Con este comportamiento Putin debería ser criticado en todo el mundo, como sucedió en el reciente Encuentro de Seguridad de Múnich o en la última Cumbre del G-20 en Australia. Pues nada de eso, Putin tiene muchos admiradores, más que nunca, y eso lo ha refrendado en un par de viajes que ha hecho estas semanas para demostrar que no está aislado y que sigue teniendo influencia en el mundo. El primero le llevó a Egipto donde se fotografió regalando un rifle Kaláshnikov a un extasiado al-Sisi tras firmar un acuerdo de venta de material militar por valor de 3.500 millones de dólares y ayuda para construir la primera central nuclear egipcia en Dabaa. Putin ha aprovechado en beneficio propio el enfriamiento de la relación entre Egipto y los EE UU tras la defenestración de Mubarak con un movimiento hábil y Al-Ahram, el principal periódico del mundo árabe, se lo ha agradecido llamándole "héroe de nuestra época", lo que le habrá hecho hinchar pecho.

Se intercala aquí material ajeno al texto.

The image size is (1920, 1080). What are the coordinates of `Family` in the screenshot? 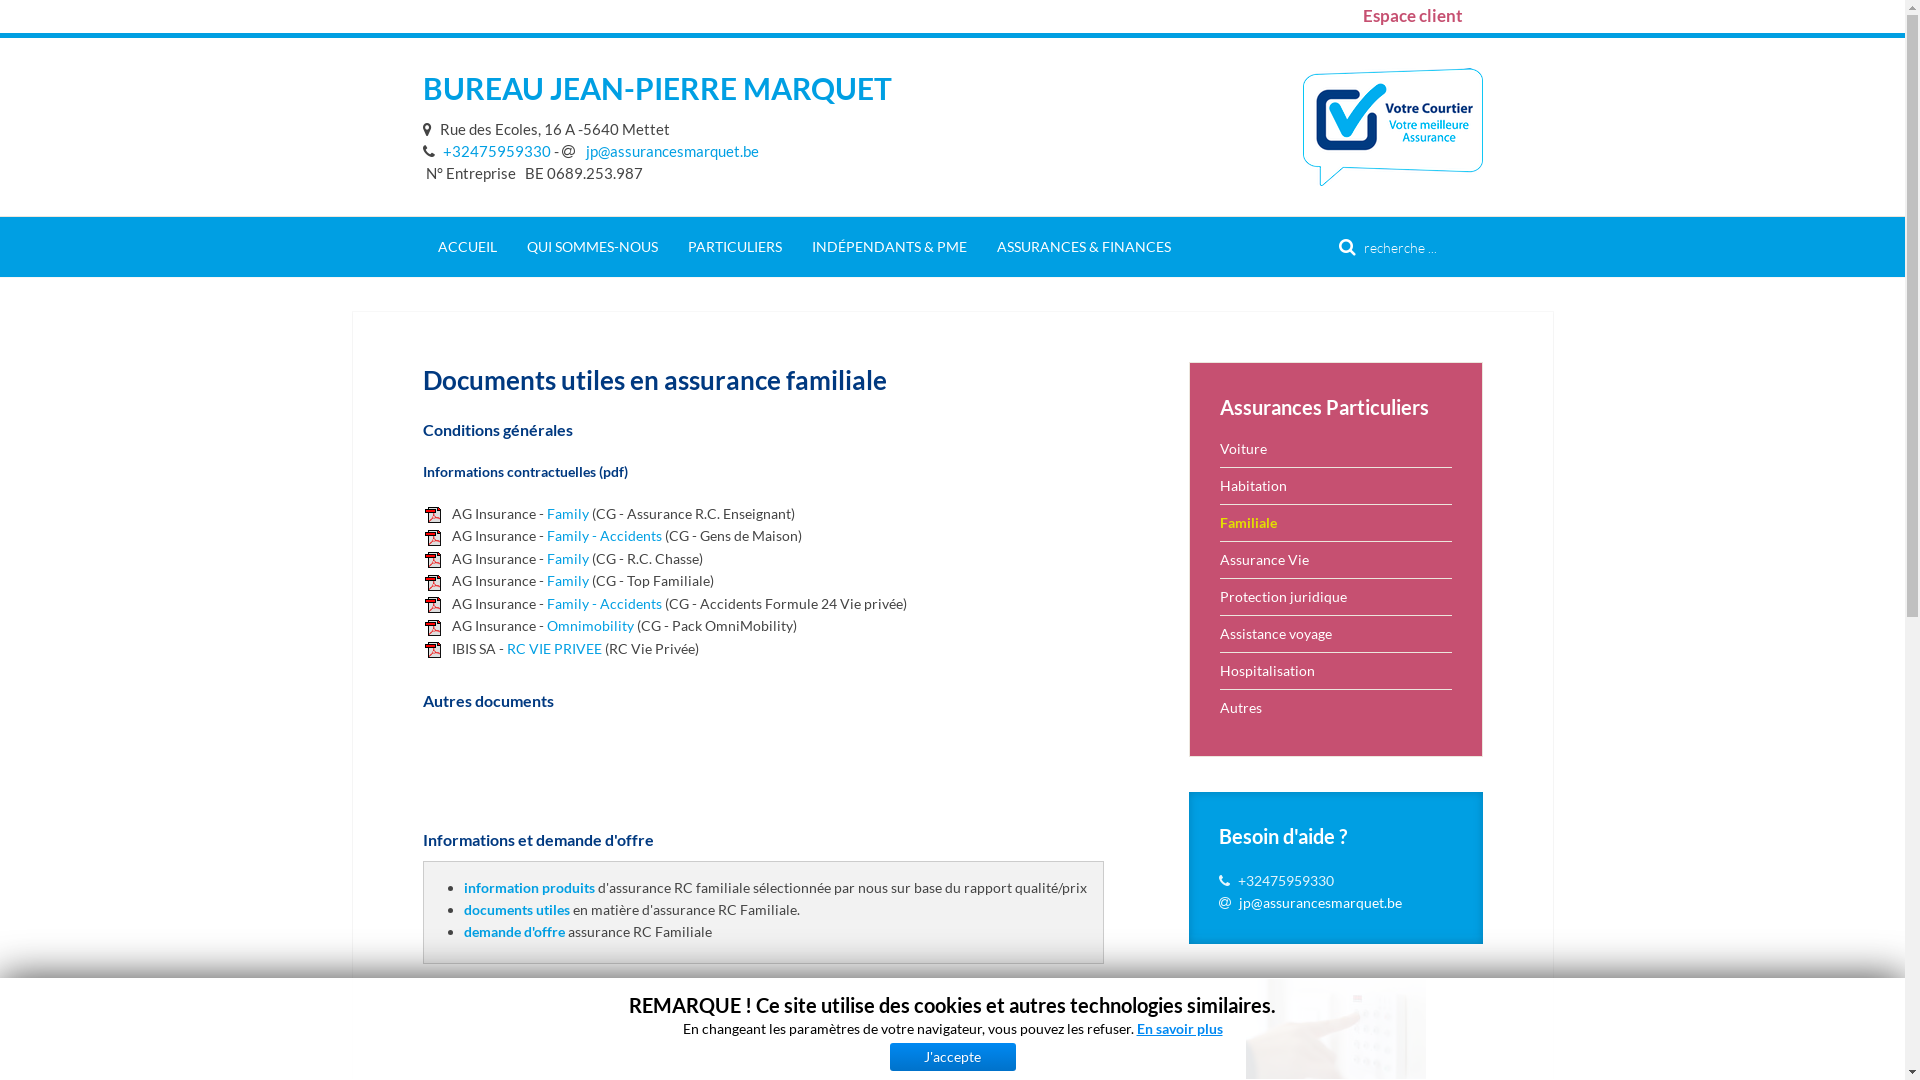 It's located at (567, 558).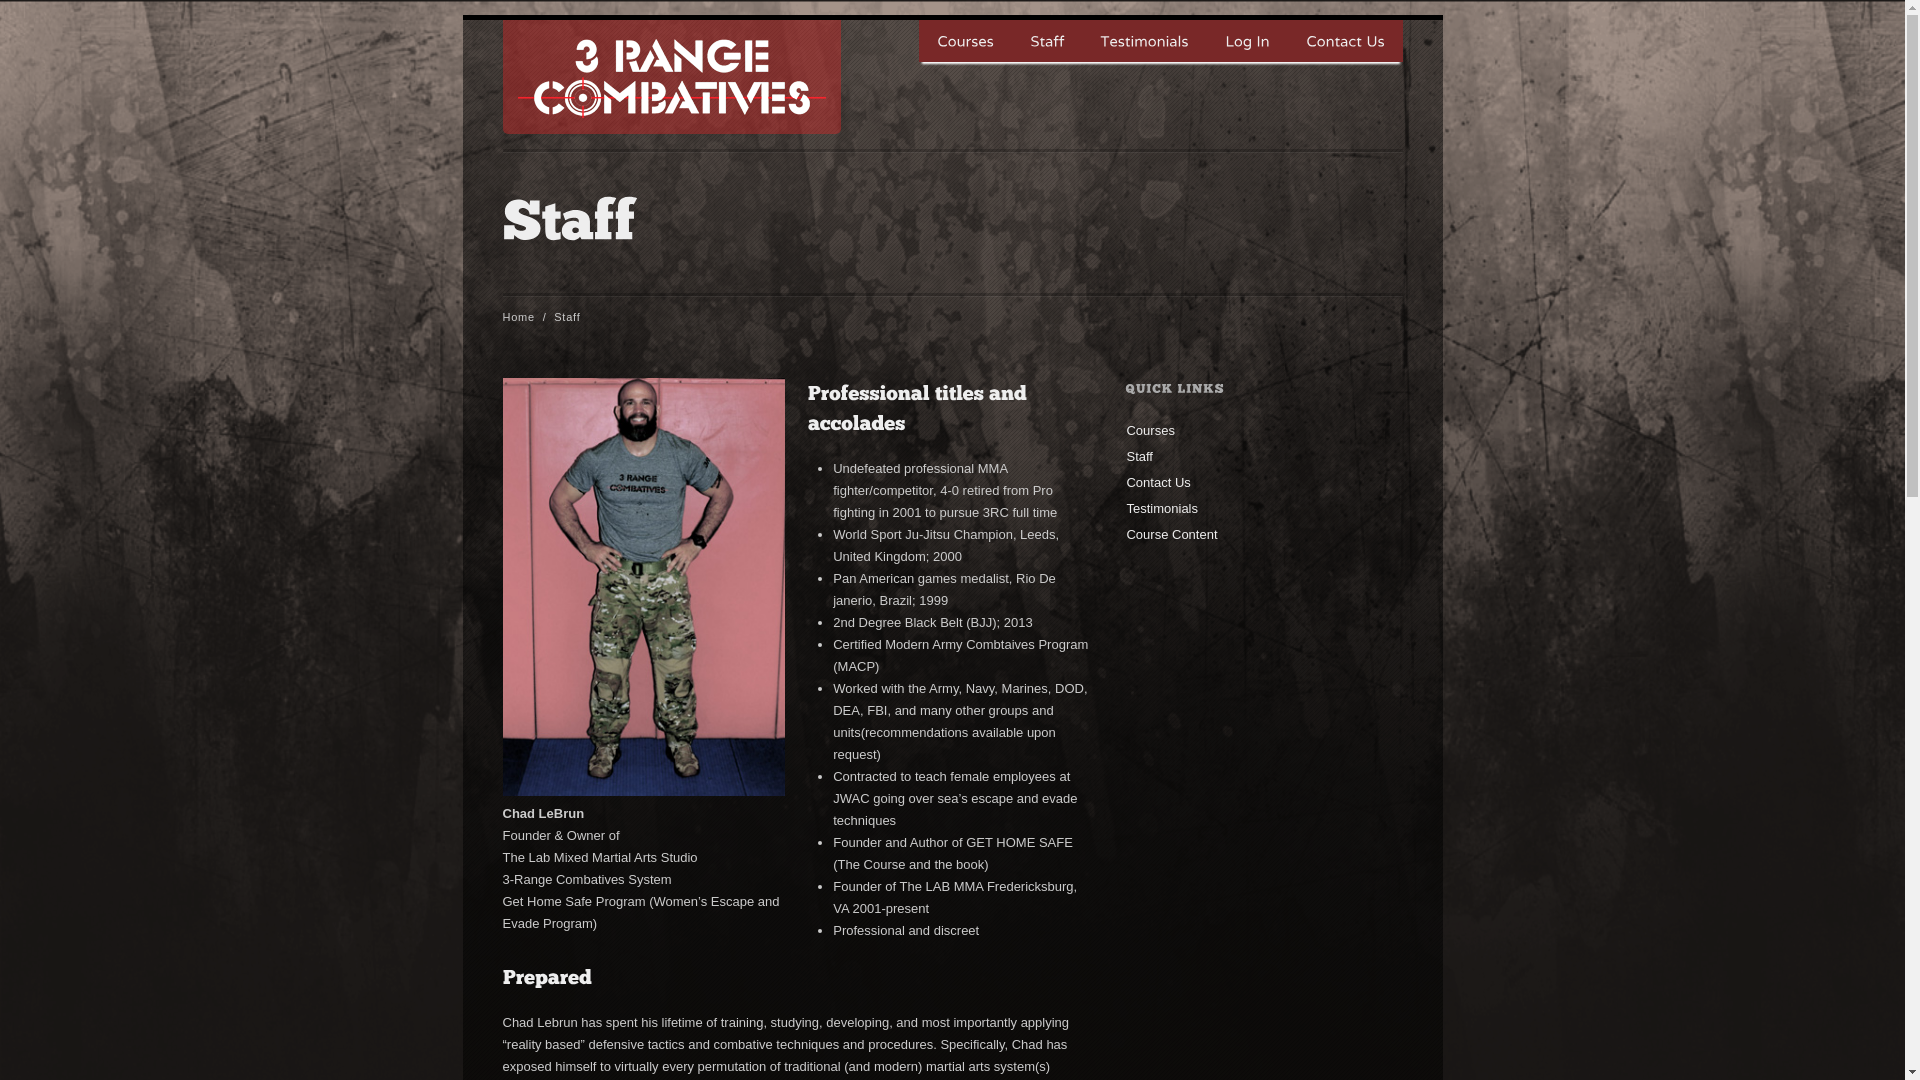 This screenshot has height=1080, width=1920. What do you see at coordinates (1150, 430) in the screenshot?
I see `Courses` at bounding box center [1150, 430].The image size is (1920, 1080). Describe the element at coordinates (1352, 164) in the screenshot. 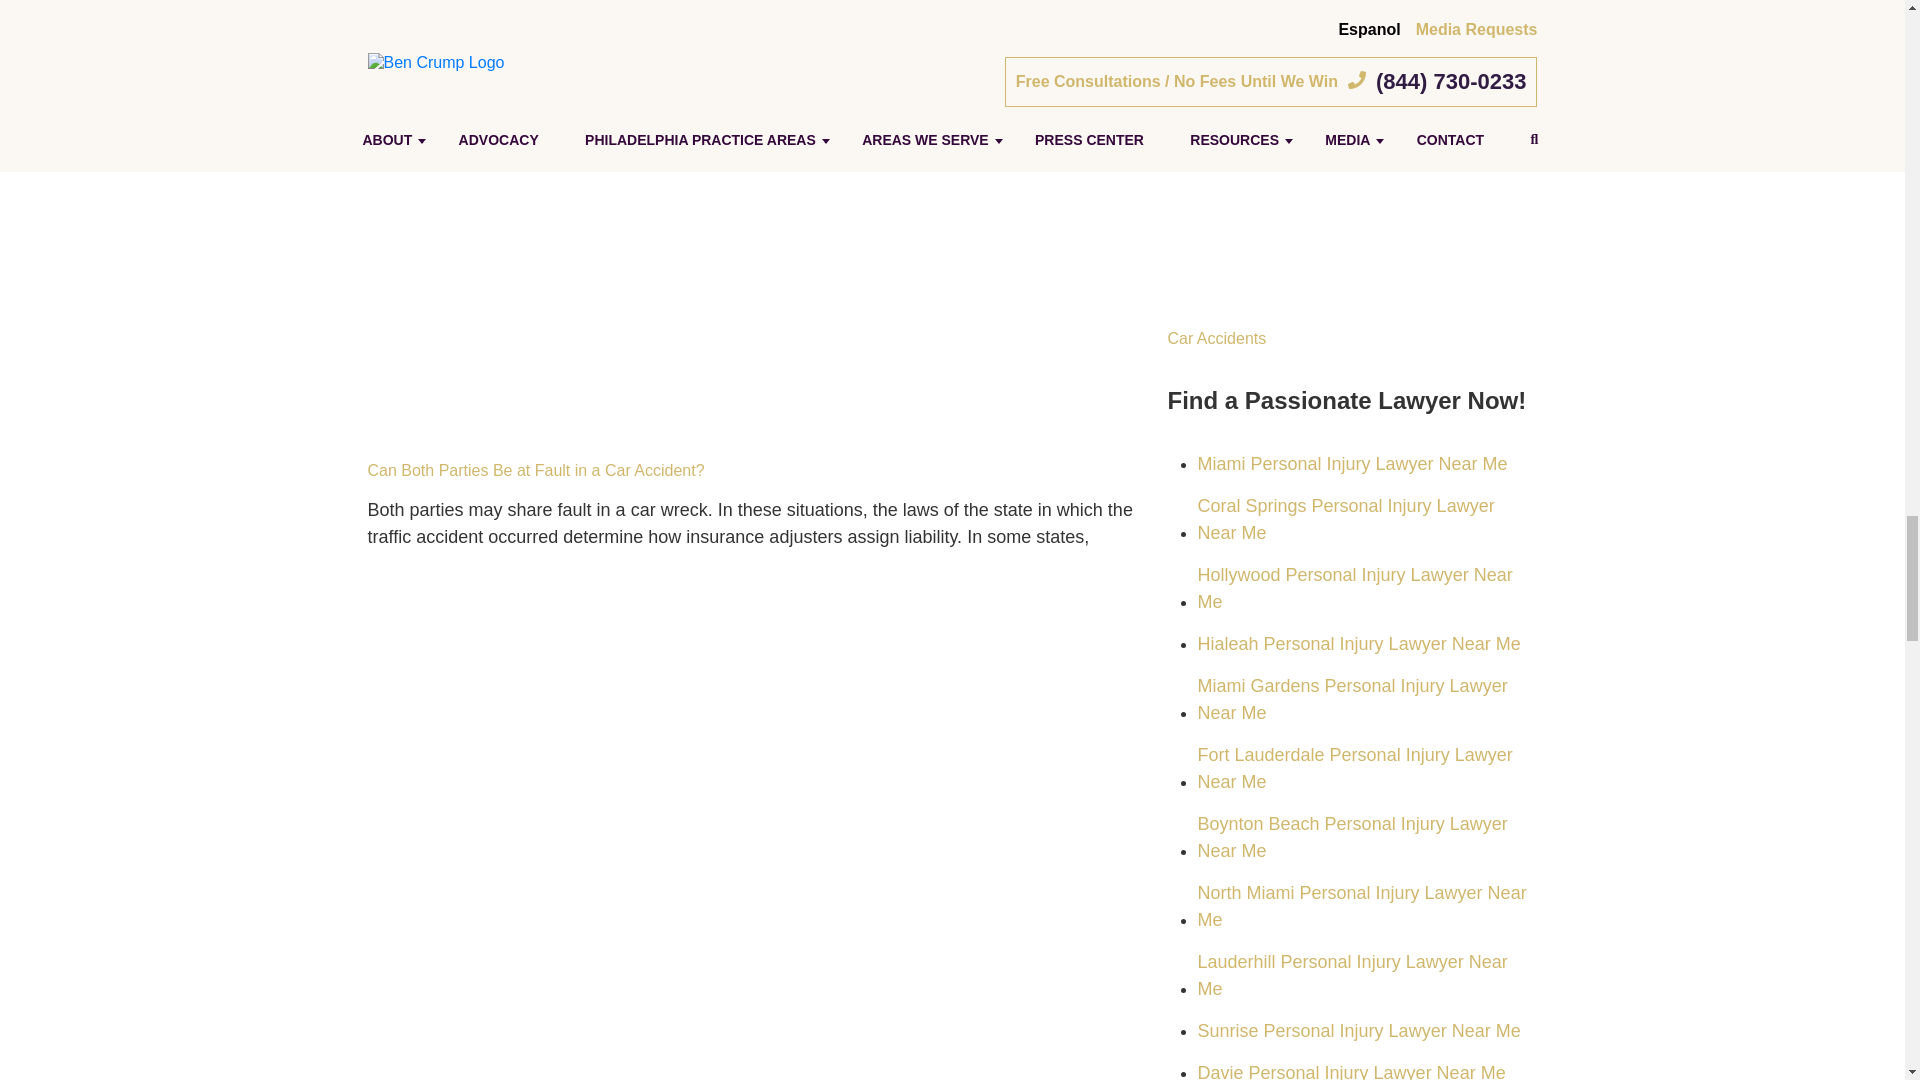

I see `Who Determines Fault in an Auto Accident?` at that location.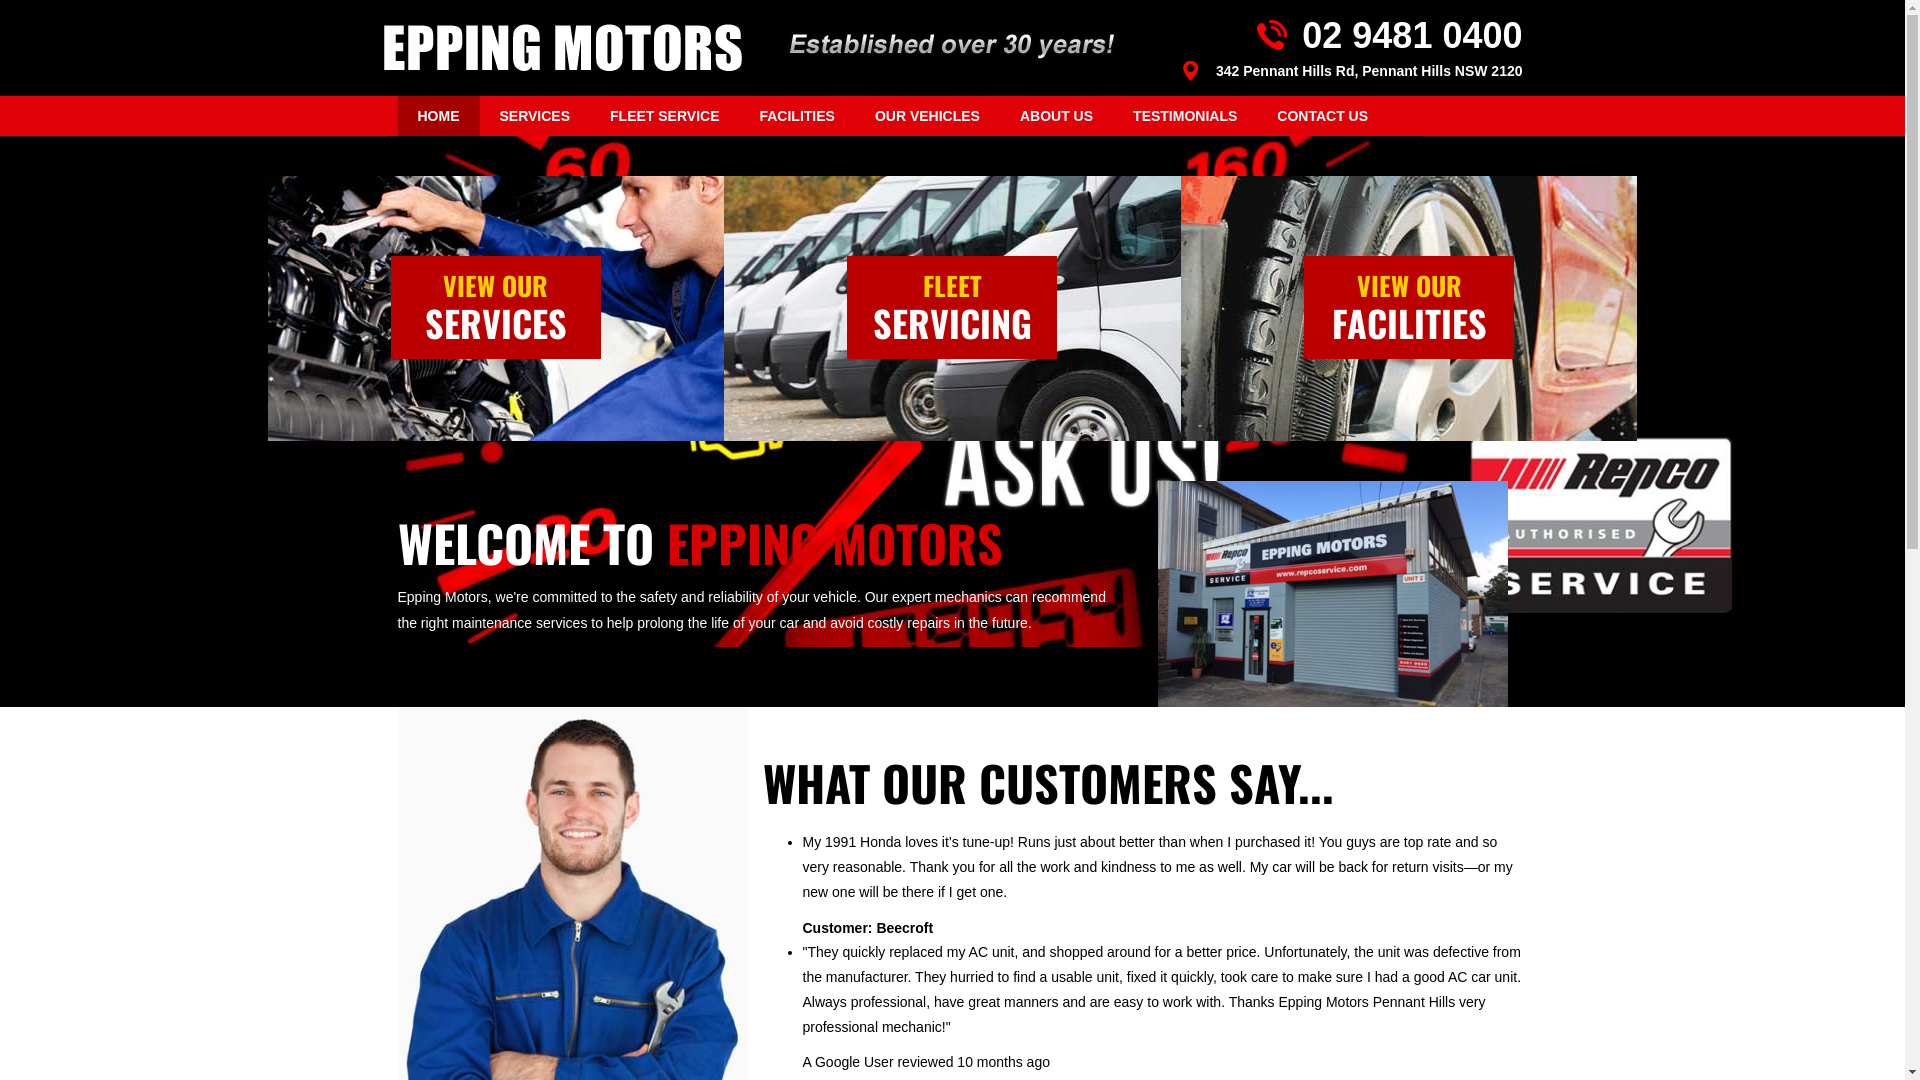 The image size is (1920, 1080). Describe the element at coordinates (1185, 116) in the screenshot. I see `TESTIMONIALS` at that location.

Acto seguido Putin ha ofrecido a Irán misiles antiaéreos (con lo que ha conseguido poner nervioso a más de uno) y no contento con eso ha decidido atacar a Europa donde más le duele, en las grietas que tiene la solidaridad comunitaria: en primer lugar se ha asegurado el apoyo del nuevo gobierno griego en contra de la imposición de más sanciones por la UE (una decisión que se adopta por unanimidad), y luego se ha plantado en Hungría invitado por el primer ministro Víctor Orban, también inmerso en un proceso de creciente autoritarismo. A cambio de esta invitación Hungría ha solucionado unas deudas que tenía con Gazprom, el gigante ruso del gas, y ha recibido garantías de suministro futuro. Pero los griegos y los húngaros no son los únicos en admirar a Putin. De él también hablan bien el euroescéptico Nigel Farage (UKIP) y la ultraderechista Marine Le Pen (FN), que ha reconocido que un banco estatal ruso ha prestado 9 millones de euros. Dime con quién andas... Otros que no ocultan su admiración por Putin son el presidente Erdogan de Turquía y Nicolás Maduro, inefable presidente de Venezuela, ambos en un proceso de concentración de poder y de amordazar a los críticos de su gestión. Maduro ha llegado a sugerir que le den a Putin el premio Nobel de la Paz. Quizás se lo ha sugerido Chávez disfrazado de pajarillo...

A Putin no le gusta la Unión Europea, él se compara con Obama como en su día Breznev tuteaba a Reagan. Hay quien insinúa la existencia de una Quinta Columna dentro de Europa alegando que no es casual que oligarcas rusos compren periódicos como The Evening Standard, France Soir o The Independent y ven en ello un intento de influir sobre nuestras opiniones públicas. A mí eso me parece un peligroso juicio de intenciones porque no está claro que la intención de los compradores sea esa y no ganar dinero, o que estén de acuerdo con Putin. También se dice que Gazprom, preocupada por la voluntad europea de sacudirse la dependencia energética con Rusia, está financiando a los grupos que se oponen a que se usen técnicas de fracking, especialmente en lugares como Bulgaria, Rumanía o Polonia. No sería de extrañar y sí lo sería, en cambio, que esos eventuales tratos dejaran huellas, si es que existen. No hay que olvidar que Putin se hizo mayor en la escuela de la KGB. Quizás por eso y a pesar de todos los pesares mantiene un índice de popularidad del 83% (si las estadísticas no mienten) que ya envidiaría nuestro Rajoy en año electoral.